◆ **What the exercise asks**
Copy word for word the line containing "This screenshot has width=1080, height=451." together with all lines following it to the end of the listing below, without the pictures.

◆ **Data for processing**
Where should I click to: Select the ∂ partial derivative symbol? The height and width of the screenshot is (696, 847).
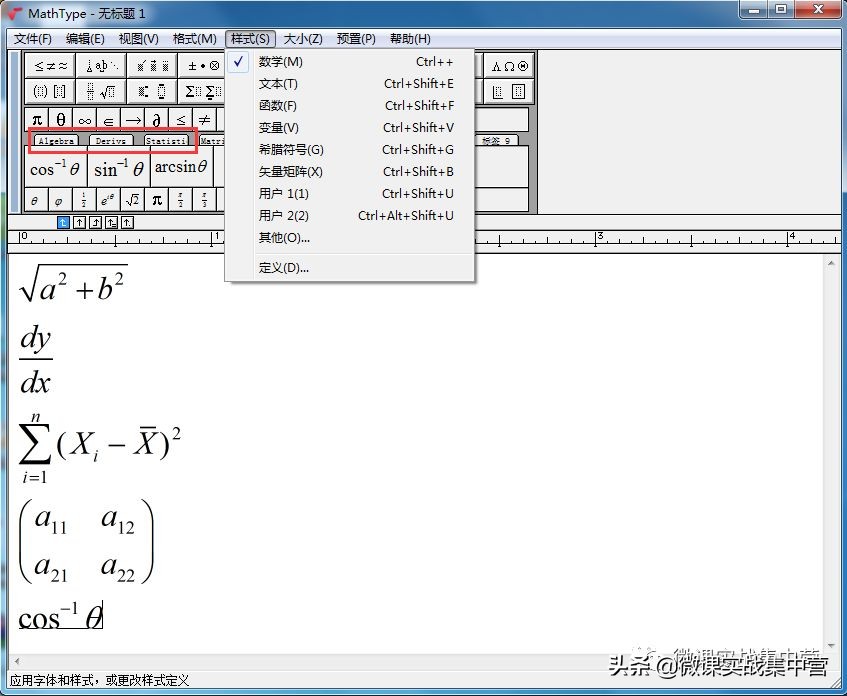(157, 118)
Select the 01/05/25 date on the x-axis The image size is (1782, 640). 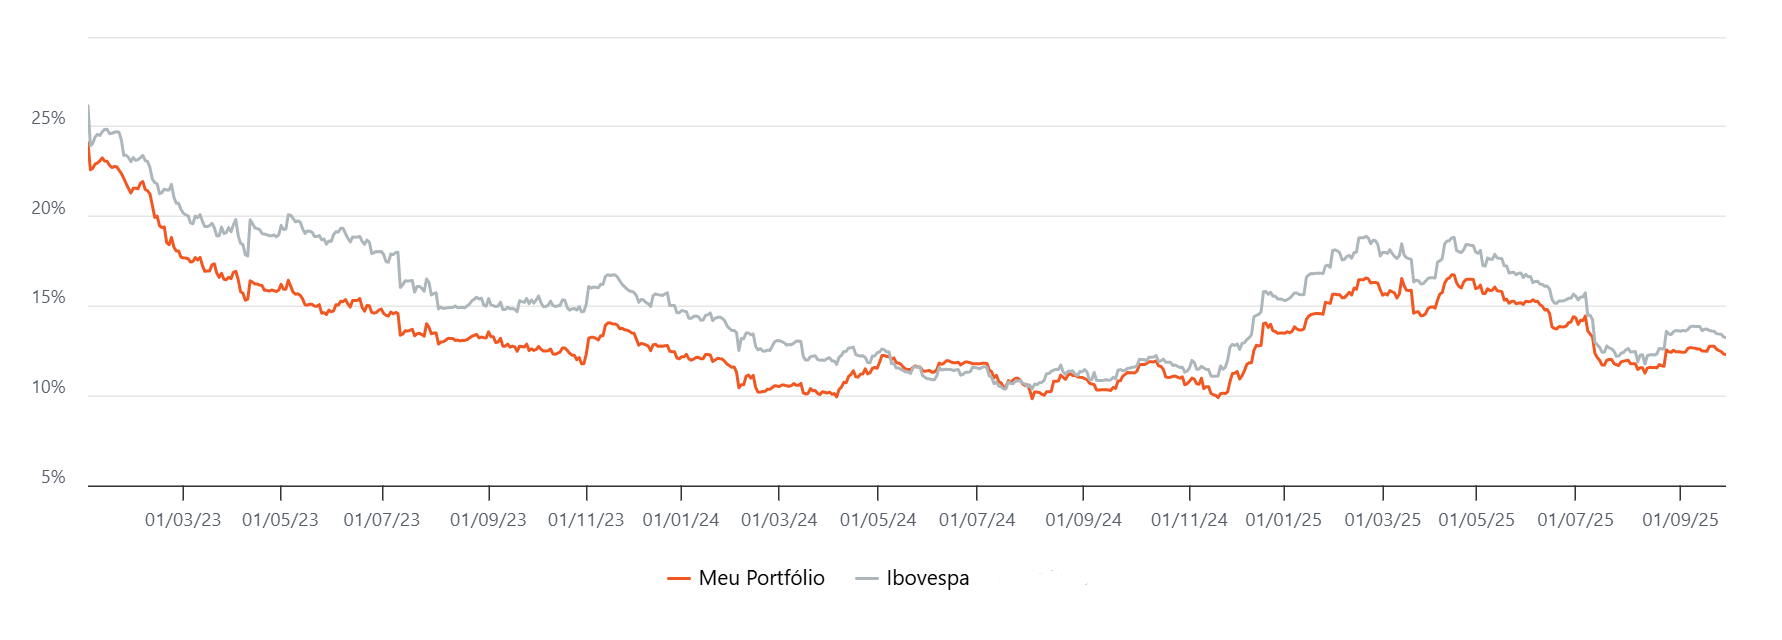coord(1476,520)
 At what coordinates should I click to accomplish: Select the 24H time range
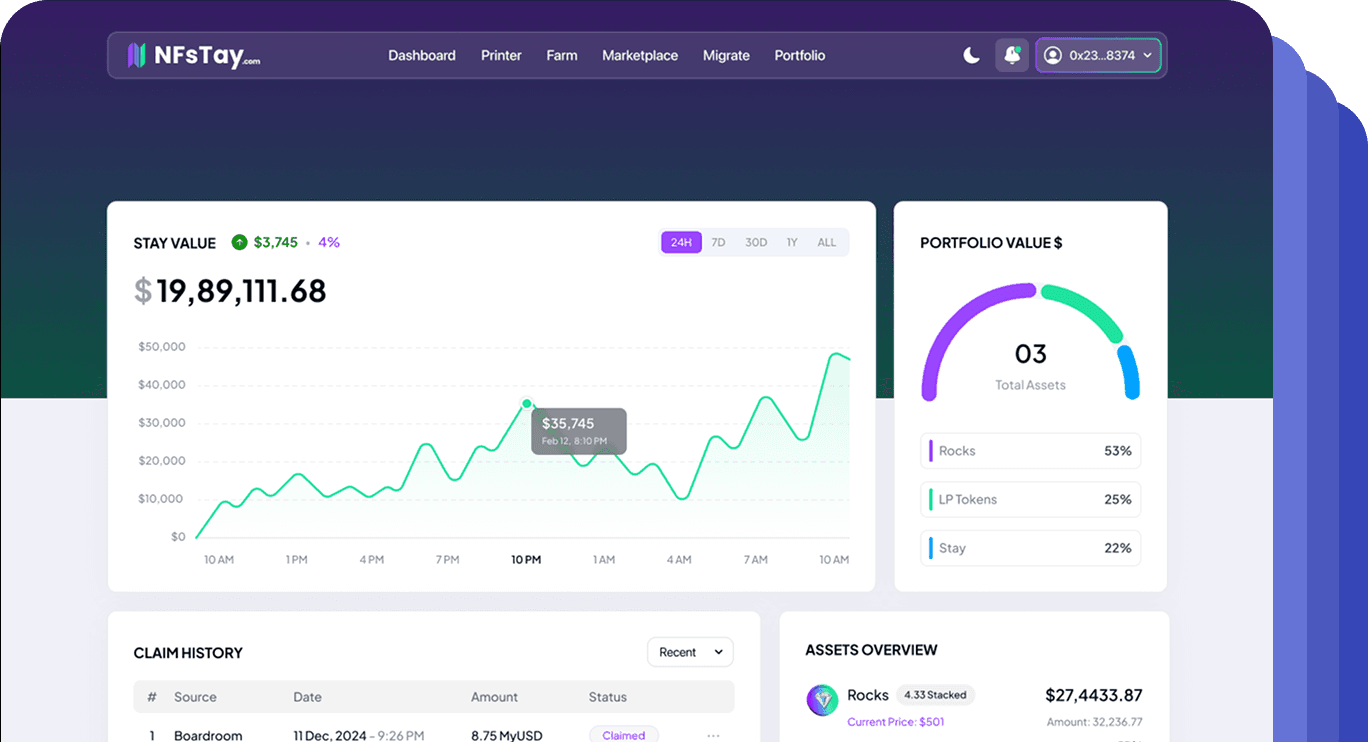tap(681, 242)
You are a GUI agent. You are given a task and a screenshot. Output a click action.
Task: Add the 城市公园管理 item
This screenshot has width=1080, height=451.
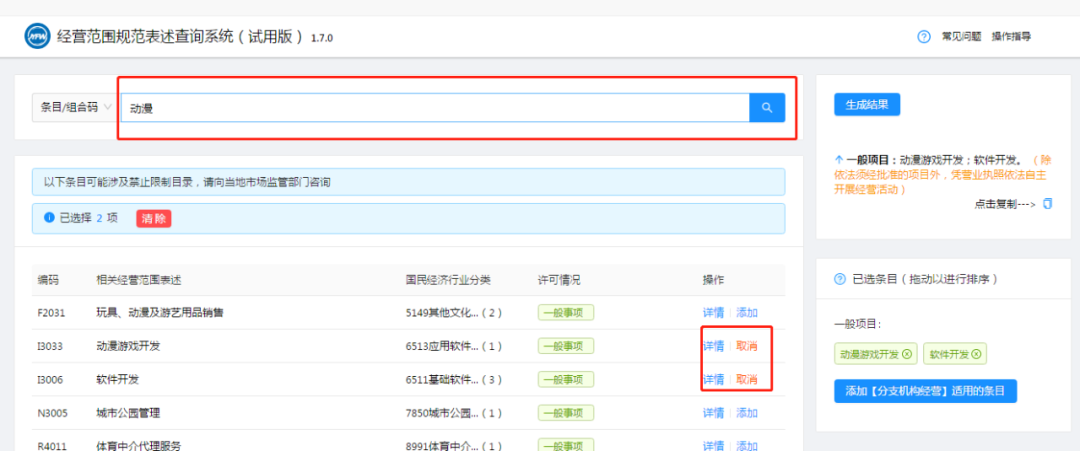(x=747, y=413)
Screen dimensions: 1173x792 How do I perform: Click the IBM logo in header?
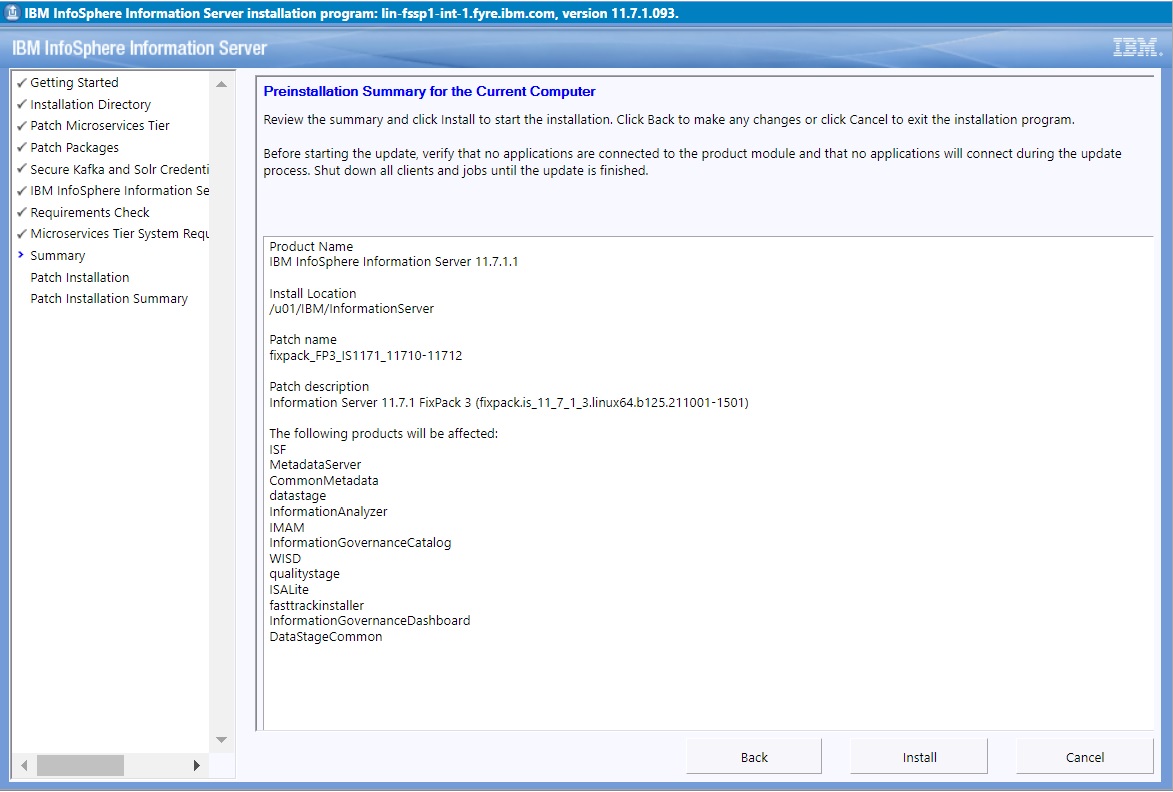click(x=1136, y=48)
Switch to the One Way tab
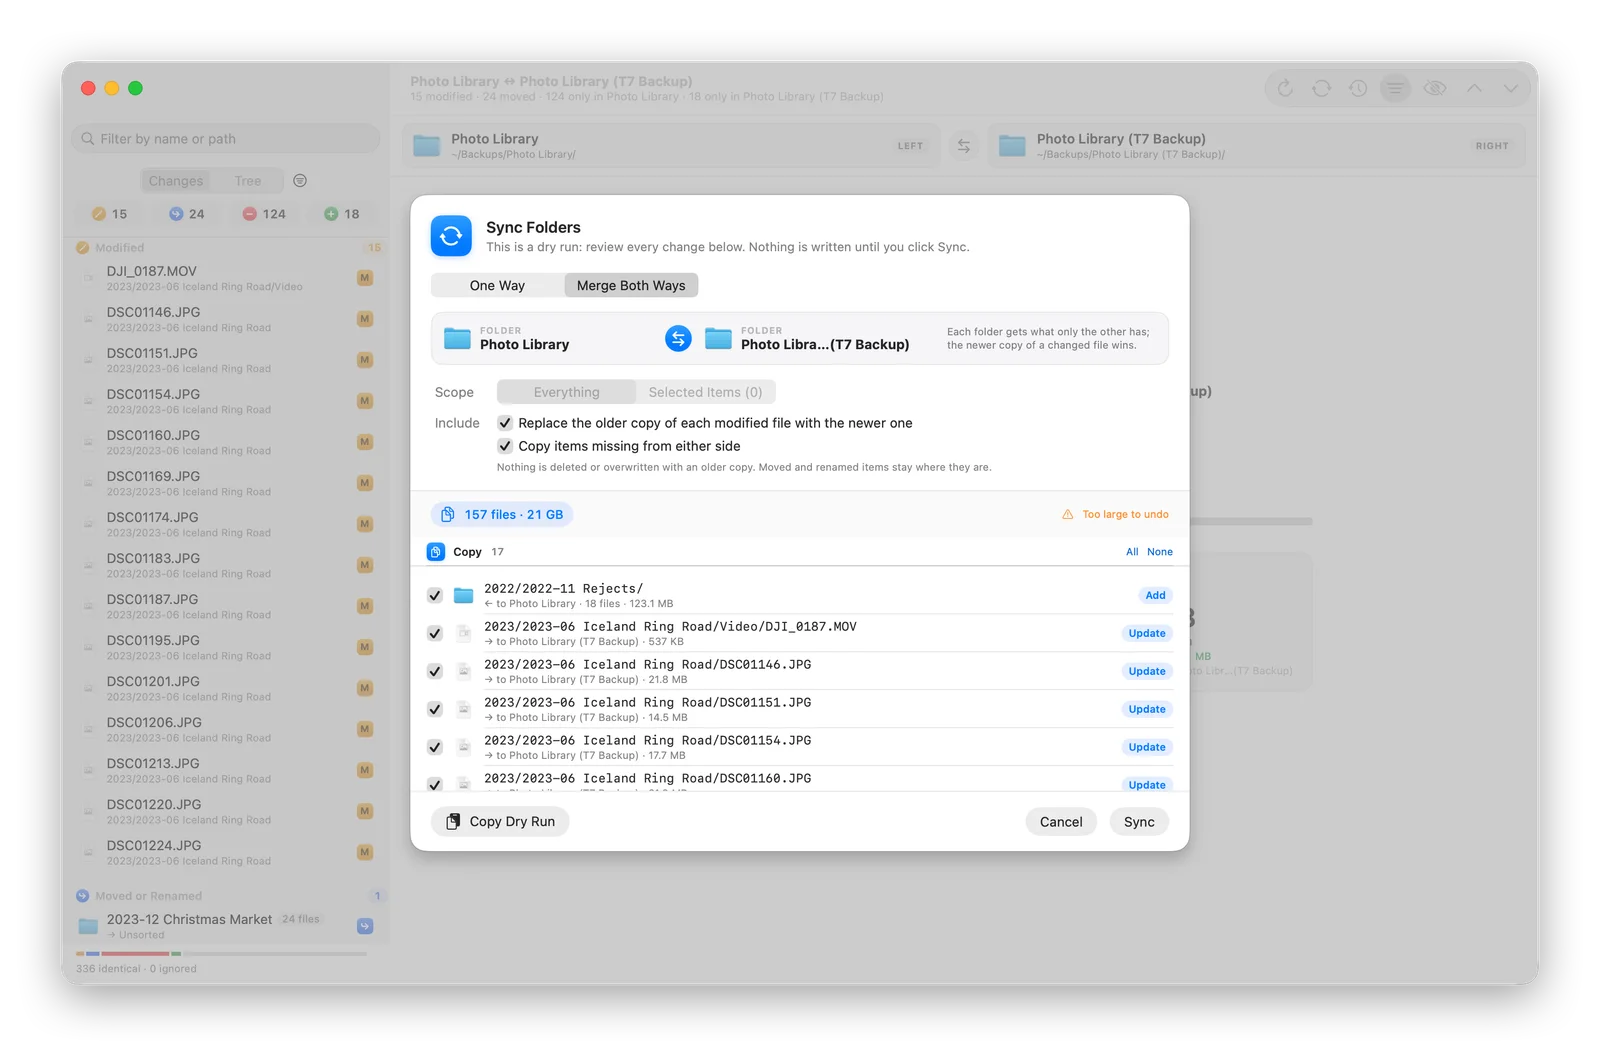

◆ **Completed exercise**
This screenshot has width=1080, height=451.
(x=747, y=413)
Screen dimensions: 1173x792 How do I perform: Click the IBM logo in header?
click(x=1136, y=48)
Switch to the One Way tab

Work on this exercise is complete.